Closed g2des closed 4 years ago
Attempted linear regression model using meta data features on new data set using: follower_count title_len content_len day of week is weekend title_polarity title_subjectivity content_polarity content_subjectivity Media outlet
Yielded following results: Mean Absolute Error: 125.01026896269398 Mean Squared Error: 232115.21050582628 Root Mean Squared Error: 481.78336470433084
Clearly linear regression is doing conservative estimates
TODO: 1.) See what features are actually good predictors of max_retweets (PCA) 2.) Turn problem into multi-class classification problem using ranges of tweets 3.) Remove US News 4.) Eventually incorporate textual features from content and title
Created multi-class classification problem using 4 different class values (based on quantiles).

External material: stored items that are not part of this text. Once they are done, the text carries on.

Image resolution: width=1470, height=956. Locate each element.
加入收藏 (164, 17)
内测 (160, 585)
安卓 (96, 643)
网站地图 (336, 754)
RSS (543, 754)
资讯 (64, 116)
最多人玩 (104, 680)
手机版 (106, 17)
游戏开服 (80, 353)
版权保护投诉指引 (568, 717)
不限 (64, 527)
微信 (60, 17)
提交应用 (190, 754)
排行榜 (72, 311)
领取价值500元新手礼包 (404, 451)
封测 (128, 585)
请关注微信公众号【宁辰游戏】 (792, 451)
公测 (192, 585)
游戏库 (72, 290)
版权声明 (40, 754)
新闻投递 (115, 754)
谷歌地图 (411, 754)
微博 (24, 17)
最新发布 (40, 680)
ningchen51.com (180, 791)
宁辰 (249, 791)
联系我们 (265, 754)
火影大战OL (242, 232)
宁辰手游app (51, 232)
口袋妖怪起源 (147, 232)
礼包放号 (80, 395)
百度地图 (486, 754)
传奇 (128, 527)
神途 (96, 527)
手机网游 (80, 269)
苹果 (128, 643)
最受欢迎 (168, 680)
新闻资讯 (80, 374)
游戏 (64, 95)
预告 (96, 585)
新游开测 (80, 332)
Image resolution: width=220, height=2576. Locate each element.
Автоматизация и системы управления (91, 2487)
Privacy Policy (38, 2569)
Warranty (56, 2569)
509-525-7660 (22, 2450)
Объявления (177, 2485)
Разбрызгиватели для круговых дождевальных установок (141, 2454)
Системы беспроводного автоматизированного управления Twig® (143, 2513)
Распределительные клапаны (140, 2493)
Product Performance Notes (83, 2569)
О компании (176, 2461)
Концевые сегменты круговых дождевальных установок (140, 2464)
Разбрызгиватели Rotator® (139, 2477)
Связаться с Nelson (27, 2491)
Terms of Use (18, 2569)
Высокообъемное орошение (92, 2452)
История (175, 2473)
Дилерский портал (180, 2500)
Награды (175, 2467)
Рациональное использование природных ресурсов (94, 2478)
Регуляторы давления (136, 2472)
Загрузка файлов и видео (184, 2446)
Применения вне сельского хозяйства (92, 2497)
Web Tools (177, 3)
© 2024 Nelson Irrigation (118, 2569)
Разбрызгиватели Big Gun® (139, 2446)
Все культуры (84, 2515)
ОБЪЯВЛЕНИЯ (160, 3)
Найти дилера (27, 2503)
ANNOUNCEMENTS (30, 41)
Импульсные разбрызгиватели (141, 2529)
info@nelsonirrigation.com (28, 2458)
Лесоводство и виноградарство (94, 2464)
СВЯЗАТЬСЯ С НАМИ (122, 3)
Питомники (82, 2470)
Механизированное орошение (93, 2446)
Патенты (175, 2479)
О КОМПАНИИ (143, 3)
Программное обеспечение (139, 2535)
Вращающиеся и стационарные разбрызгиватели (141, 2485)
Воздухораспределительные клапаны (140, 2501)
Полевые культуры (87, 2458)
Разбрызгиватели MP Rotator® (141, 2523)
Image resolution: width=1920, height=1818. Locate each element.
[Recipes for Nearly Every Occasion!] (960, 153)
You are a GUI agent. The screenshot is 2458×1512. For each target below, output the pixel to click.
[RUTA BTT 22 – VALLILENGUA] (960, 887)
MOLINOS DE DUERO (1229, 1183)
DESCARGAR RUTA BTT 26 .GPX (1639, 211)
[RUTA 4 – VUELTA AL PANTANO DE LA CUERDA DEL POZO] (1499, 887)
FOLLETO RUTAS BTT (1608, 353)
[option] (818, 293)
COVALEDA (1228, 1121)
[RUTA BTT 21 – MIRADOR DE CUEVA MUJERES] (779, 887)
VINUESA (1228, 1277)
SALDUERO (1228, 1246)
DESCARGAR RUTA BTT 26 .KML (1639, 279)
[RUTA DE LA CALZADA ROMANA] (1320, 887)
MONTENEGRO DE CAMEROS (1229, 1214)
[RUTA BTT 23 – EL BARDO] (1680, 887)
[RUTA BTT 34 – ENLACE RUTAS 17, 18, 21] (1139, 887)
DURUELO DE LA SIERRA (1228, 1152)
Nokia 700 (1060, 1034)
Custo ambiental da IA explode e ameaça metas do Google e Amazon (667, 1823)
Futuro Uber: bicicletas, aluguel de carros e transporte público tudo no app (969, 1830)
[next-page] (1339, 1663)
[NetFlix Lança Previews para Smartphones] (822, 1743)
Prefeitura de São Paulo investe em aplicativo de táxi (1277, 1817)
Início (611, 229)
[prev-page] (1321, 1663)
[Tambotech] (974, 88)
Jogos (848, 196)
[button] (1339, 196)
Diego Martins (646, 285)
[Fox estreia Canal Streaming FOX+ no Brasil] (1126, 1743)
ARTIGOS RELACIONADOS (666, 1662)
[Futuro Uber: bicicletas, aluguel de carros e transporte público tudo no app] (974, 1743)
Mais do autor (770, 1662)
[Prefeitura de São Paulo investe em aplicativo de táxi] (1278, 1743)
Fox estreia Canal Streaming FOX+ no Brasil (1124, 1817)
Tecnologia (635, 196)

Trained LSTM on content+title using word2vec . Accuracy achieved was only 37%, but RMSE was 0.8, which is not too bad. Trained RNN on metadata, was able to achieve 45% accuracy using all metadata features extracted, did not calculate RMSE yet.
TODO: 1.) Play around with how classes are defined. Maybe using quantiles is not the right way to go. 2.) Try a regression problem on the LSTM/RNN models and see what the RMSE is. 3.) Try to incorporate both metadata features and textual features somehow.
Played with how class values are decided. Decided to ty some arbitrary values (0-500, 501-1000, 1001-5000, >5000). Used a weighted random sampler to take care of class imbalance. After 150 epochs, (content+title, no punc), LSTM was performing w/ 84-85% accuracy and ~0.70 RMSE.
This is good because this model can be used on unpublished articles since no metadata features were used.
Also tried to do a regression problem with the LSTM model, but it only yielded an RMSE of 1.102 (this was with using classes labeled by 4 quantiles).
Baseline models are completed. Milestone V will consist of tuning and combining models created in Milestone IV.
Closing this issue for now.
This is for training baselines on the new dataset.